Described as the most spectacular British crime of this decade, the Hatton Garden heist surprisingly wasn’t just notorious for the theft of £14m of valuables, but perhaps more so because of the men behind the burglary.
Experienced thieves, yes, but also pensioners. This somewhat bizarre crime scene has been brought to life in spoof flick, The Hatton Garden Job, where those older and more experienced take the reins from the likes of Guy Ritchie’s younger regulars, to bring laughs and hustling to the big screen in their own style.

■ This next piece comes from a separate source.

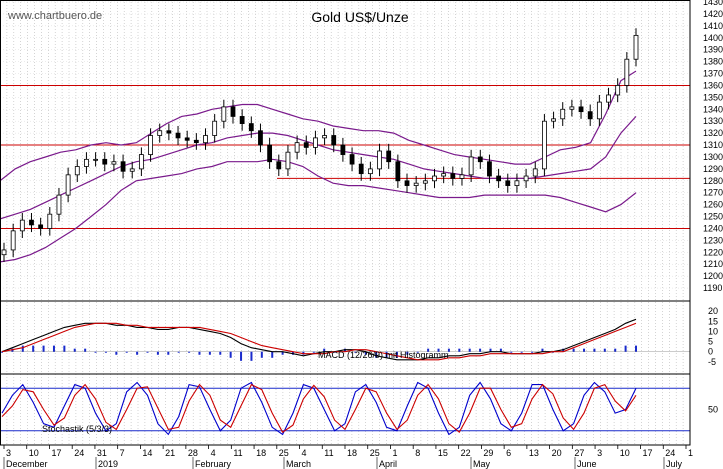  Describe the element at coordinates (214, 453) in the screenshot. I see `day-tick-label: 4` at that location.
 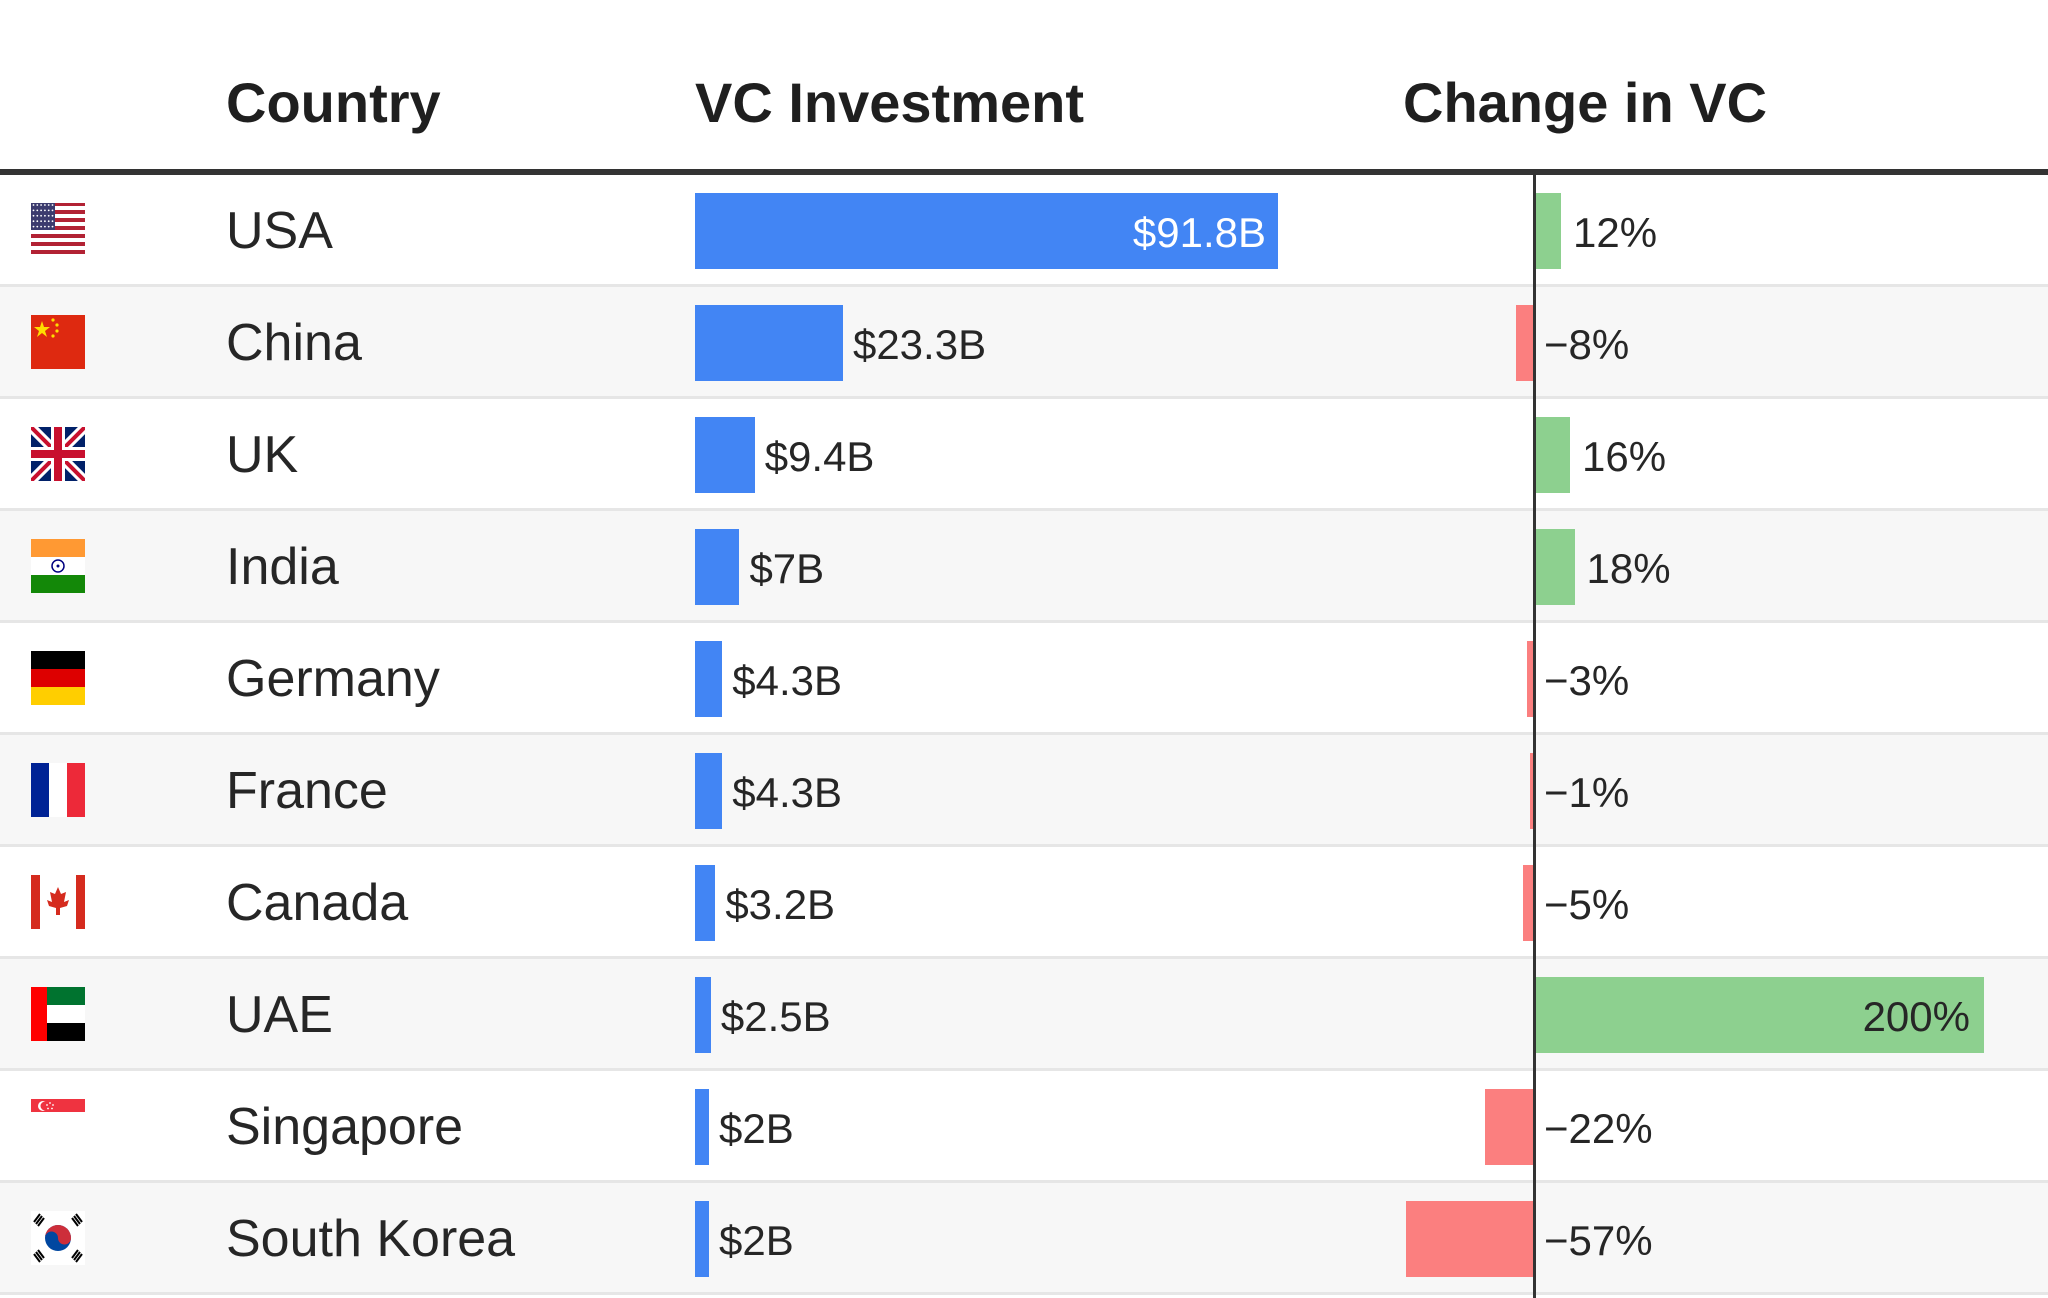 What do you see at coordinates (282, 567) in the screenshot?
I see `country-name: India` at bounding box center [282, 567].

The Hatton Garden Job tells the story of the heist from the perspective of the unknown, and not convicted, member of the gang, played by Matthew Goode, who is never actually named. We follow him all the way through having the heist proposed to him by crime boss Zslondos (Joely Richardson), to assembling his team of thieves played by the likes of British TV legends Phil Daniels and Larry Lamb.
While not outstanding in the league of British gangster films, having a set of characters of a different age breeds the opportunity for a new style of humour and hijinks, breathing some new life into a film that does steal a lot from other successful movies in the genre. It’s the little things to look out for, like the gang bringing a packed lunch of sandwiches to the heist, or the quippy additions Daniels adds to his dialogue.
Despite the all too familiar stylistic choices with the editing and narration, particularly noting the intro scene, The Hatton Garden Job brings more of a feel-good chirpy tone. There are enough genuinely funny moments with solid performances, despite perhaps suffering a little in overall quality; clearly a lot lower budget than a Ritchie feat.
The editing and pacing work well, for the most part, faltering slightly when the story slows. Despite being shorter than the average run-time for recent years, The Hatton Garden Job could have benefitted hugely from keeping up its pace and cutting down to a tidy 80 or so minutes, packing in everything that’s great but trimming away the stuttering plot where the emotional pulls don’t have quite the impact it seems were intended.
If The Hatton Garden Job was pooled with the likes of Snatch, it would suffer in comparison, but that’s not to say it doesn’t do its own thing well. Whereas if we flip the coin, it’s a film that could push a crowd looking for a feel-good movie to a slightly grittier story, without having to sacrifice the upbeat tone.
The Hatton Garden Job hits cinemas April 14th.